The Administrative Office of the U.S. Courts said it is trying to provide more electronic access to court proceedings, including by advising courts they may want to pause proceedings if they have technical difficulties with providing online access to those proceedings.
That came in a response from office director James Duff to a letter to news outlets and Fix the Court, which had sought a definitive answer from the office on whether and how it plans to provide access to election-related legal challenges in district and federal appeals courts.
The request came last week when there were more Trump-backed lawsuits still extant.
In his response dated Nov. 16, Duff pointed out that in March, due to COVID-19, the Judicial Conference had approved the use of teleconference technology to provide the public and media outlets with live audio of civil proceedings, and provide guidance on how to implement that temporary exception to the general prohibition on the use of that technology, including "how to establish high-volume audio connectivity in an effort to maximize remote public access to the anticipated increase in election-related proceedings."
The letter from Fix the Court and others stemmed from technical issues with access to the Texas court decision Nov. 2 rejecting a Trump campaign attempt to invalidate drive-in-dropbox ballots. The phone line set up to provide access to that hearing malfunctioned and dropped everyone, said the outlets in a letter to Duff Tuesday (Nov. 3), after which only some outlets were allowed to get back on, and even then the audio quality was so bad, compounded by the fact that the reporters' lines were not muted, that it made it "almost impossible to understand."

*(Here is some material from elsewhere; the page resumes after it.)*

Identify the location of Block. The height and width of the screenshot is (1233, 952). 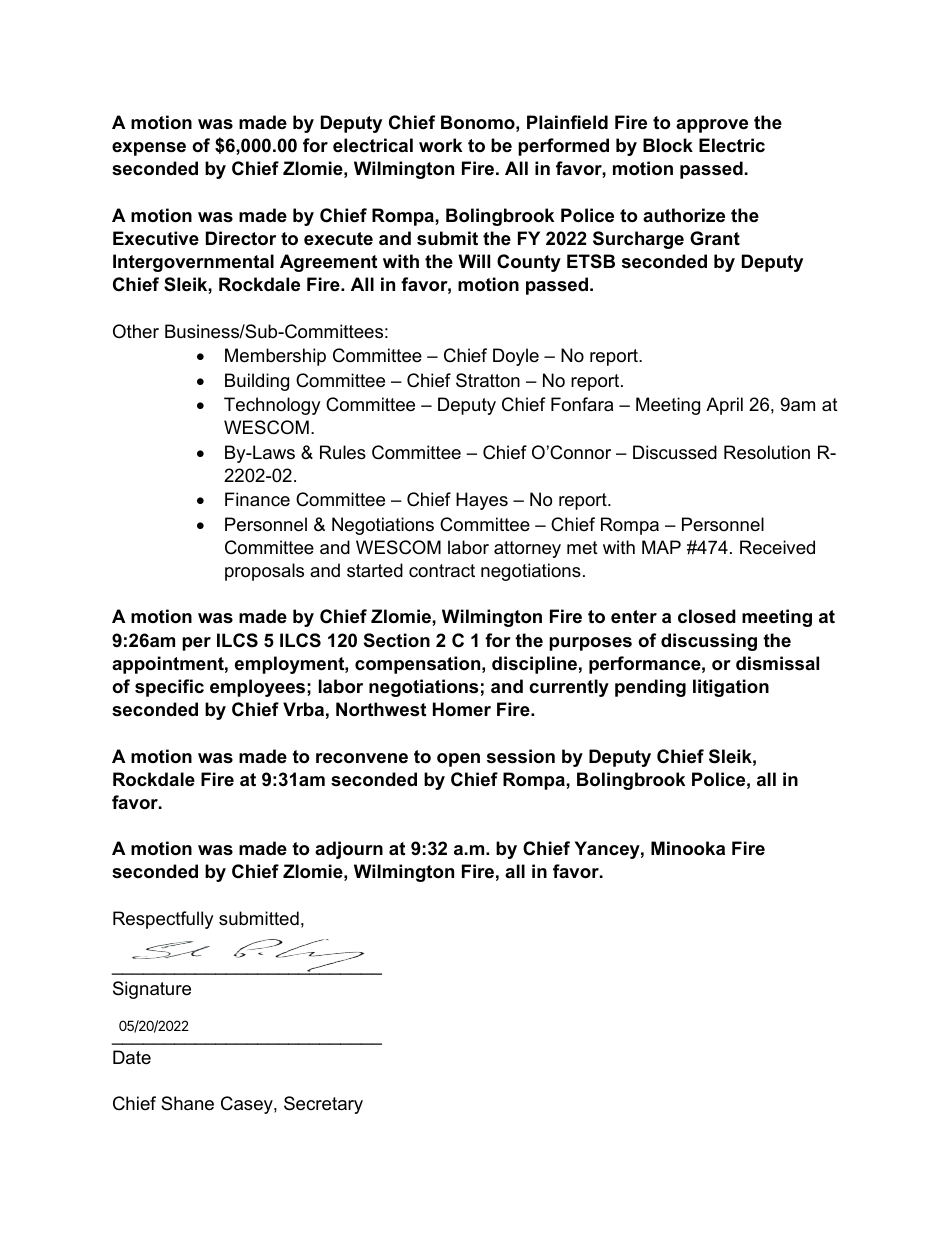
(668, 145).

To that point, Duff said: "If technical difficulties arise during a proceeding that significantly interfere with public access, courts have been advised that they may wish to consider pausing the proceeding until access can be restored."
But the office has also been working to obviate the need for such delays.

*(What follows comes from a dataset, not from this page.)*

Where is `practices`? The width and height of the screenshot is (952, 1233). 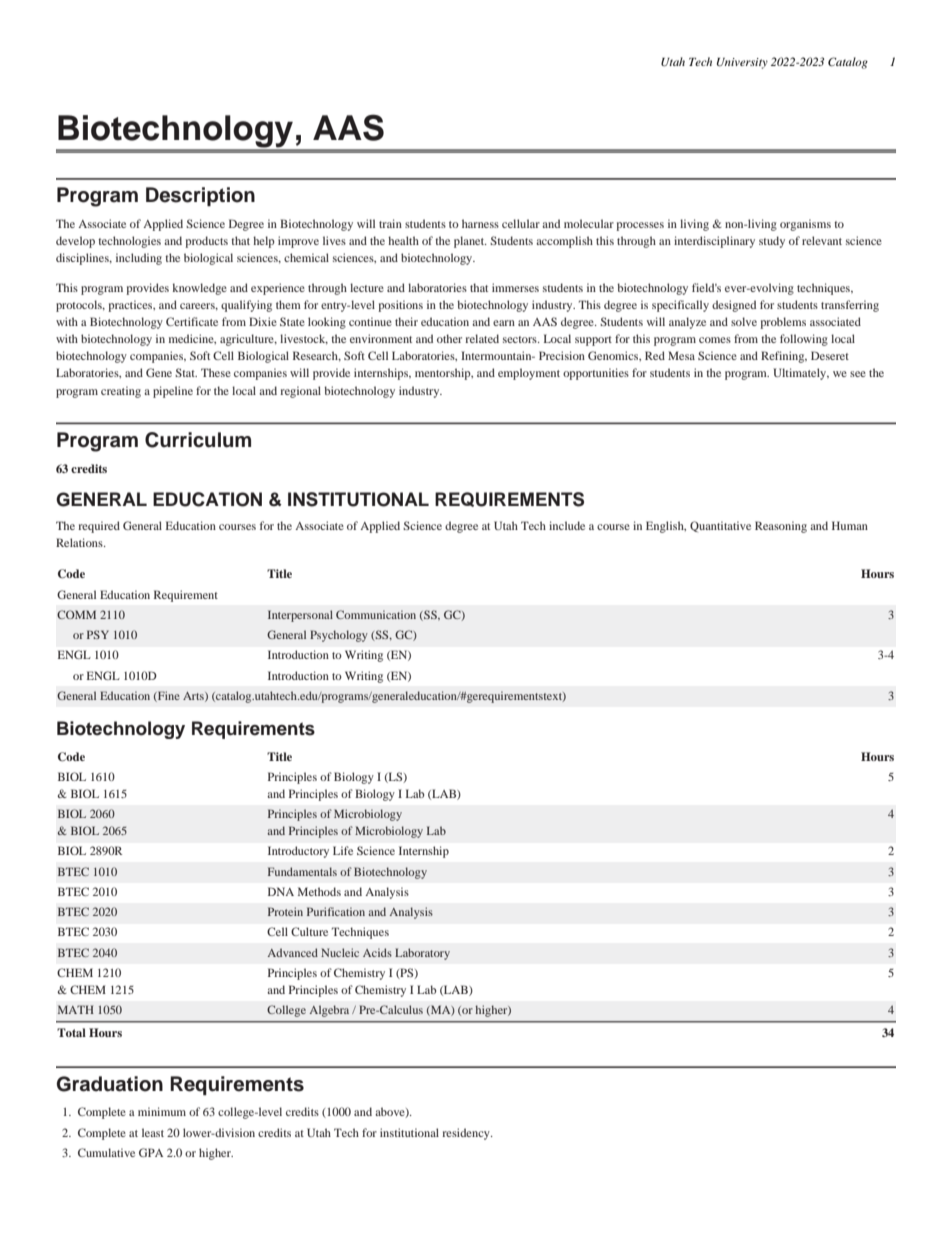
practices is located at coordinates (131, 306).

Duff said it has been working with courts to identify future potential technical difficulties, expanding its outreach along those lines including by asking courts to notify the office before high-demand proceedings and discuss options and assistance.
As to streaming court proceedings, he pointed out that many federal appeals courts currently provide audio, but that "judiciary policy prohibits audio streaming broadcasting of district court proceedings."
He did note that the conference has approved a pilot program to test livestreamed audio of civil proceedings in district courts, but that won't begin until next year.